We are experiencing hardware failures on both Fram and NIRD storages. Due to disk losses performance is also slightly degraded at this point.
To mitigate those issues we will have to reseat IO modules on the controllers and this might cause IO hang. Will keep you updated.
Login nodes are behind a load balancer which is resetting all connections every 4 hours. We are working on implementing changes which will make connection more consistent over the time.
If you have problem logging into NIRD, remove login.nird entry from the authorized_keys files.
update 16-11-18 9:00: NIRD and service platform are up again.
Due to disk failures on NIRD, we have to shut down NIRD and the Service Platform immediately to avoid losing user data.

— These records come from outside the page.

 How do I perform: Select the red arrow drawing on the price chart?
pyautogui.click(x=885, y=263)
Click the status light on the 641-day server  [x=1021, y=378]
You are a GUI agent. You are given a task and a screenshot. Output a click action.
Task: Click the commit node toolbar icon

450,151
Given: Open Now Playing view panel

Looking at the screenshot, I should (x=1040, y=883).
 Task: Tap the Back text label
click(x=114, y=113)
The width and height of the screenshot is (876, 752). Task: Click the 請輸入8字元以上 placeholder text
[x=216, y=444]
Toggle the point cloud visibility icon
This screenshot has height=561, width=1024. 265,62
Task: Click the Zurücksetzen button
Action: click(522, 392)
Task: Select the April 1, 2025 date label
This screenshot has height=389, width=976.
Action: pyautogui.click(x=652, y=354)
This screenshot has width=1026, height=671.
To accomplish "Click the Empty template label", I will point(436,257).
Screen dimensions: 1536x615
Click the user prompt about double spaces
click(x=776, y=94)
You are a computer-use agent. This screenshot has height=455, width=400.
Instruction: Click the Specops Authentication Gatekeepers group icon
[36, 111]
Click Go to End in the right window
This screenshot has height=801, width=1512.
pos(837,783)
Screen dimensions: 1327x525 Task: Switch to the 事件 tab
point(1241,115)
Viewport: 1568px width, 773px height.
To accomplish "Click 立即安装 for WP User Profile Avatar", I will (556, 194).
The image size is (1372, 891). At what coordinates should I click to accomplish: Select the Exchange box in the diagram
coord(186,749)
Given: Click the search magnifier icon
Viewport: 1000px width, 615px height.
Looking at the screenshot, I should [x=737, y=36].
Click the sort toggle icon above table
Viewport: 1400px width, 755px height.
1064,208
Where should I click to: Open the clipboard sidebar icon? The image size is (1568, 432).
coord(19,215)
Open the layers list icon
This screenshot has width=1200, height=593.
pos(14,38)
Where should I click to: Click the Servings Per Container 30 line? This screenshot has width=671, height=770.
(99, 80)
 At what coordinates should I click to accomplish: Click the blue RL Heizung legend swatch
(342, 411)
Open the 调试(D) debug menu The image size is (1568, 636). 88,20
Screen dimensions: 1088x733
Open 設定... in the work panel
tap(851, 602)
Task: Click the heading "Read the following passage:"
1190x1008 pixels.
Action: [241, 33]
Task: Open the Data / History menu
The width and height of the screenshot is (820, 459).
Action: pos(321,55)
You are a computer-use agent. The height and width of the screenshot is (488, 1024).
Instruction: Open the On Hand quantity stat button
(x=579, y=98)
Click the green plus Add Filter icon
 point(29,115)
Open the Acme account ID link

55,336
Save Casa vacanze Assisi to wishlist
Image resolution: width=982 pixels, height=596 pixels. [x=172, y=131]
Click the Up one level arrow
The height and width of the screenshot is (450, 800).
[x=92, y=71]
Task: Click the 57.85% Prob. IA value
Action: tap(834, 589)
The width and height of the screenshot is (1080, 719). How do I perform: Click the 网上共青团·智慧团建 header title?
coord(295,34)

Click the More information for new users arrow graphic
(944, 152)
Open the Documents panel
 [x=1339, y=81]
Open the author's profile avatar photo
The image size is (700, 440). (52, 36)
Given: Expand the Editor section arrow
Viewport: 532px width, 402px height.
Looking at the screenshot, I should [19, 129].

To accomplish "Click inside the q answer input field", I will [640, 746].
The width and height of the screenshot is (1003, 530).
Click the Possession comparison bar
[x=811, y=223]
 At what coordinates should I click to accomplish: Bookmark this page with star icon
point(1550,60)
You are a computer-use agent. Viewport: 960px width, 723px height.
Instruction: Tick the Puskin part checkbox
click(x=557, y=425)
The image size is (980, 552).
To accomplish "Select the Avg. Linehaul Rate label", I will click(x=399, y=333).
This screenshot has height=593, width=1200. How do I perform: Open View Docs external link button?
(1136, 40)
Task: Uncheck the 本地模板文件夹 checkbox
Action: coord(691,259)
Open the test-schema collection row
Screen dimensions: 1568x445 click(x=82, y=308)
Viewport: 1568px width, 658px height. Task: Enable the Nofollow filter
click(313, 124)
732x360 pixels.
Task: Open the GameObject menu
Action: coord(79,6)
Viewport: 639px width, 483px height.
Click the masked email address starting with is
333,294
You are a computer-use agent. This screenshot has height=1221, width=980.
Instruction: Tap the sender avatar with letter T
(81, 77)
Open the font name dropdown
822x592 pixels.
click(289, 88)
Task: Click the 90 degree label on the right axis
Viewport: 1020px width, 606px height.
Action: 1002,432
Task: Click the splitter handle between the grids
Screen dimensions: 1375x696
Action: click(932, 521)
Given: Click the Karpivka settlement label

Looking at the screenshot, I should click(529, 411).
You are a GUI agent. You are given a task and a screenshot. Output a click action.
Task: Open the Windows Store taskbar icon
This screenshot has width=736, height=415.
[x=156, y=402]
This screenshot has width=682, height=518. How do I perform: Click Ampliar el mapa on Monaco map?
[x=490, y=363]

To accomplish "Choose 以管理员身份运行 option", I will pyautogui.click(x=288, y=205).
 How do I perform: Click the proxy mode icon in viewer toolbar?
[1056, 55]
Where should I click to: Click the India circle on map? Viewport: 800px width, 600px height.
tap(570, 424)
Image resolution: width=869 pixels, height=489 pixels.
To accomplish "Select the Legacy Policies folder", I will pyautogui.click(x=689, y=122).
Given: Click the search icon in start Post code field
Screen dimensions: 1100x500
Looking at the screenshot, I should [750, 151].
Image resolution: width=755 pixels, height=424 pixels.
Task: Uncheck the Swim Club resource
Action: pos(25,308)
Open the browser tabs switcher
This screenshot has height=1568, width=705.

Sorry for the inconvenience.
- 2018-11-23 09:45:
- We plan to re-open access to Fram during today. Will keep you updated.
- We are currently running benchmarks and tests on the upgraded system.
- Cooling units are stress-tested now to pinpoint any outstanding issues.
- OpenMPI is upgraded now.
- 2018-11-22 22:48:
- Lustre servers are upgraded on Fram and several tests, benchmarks were run to fine tune parameters.
- First step of the CDU maintenance is carried out now.
- 2018-11-22 11:33:
- NIRD Service Platform is up again.
- Access to NIRD is reopened. Please note that we have now four login nodes and SSH fingerprint is changed.
- 2018-11-21 18:41:
- Needed hardware replacement for NIRD was carried out and all firmware upgrades are finalized on both Tromsø and Trondheim site storage systems.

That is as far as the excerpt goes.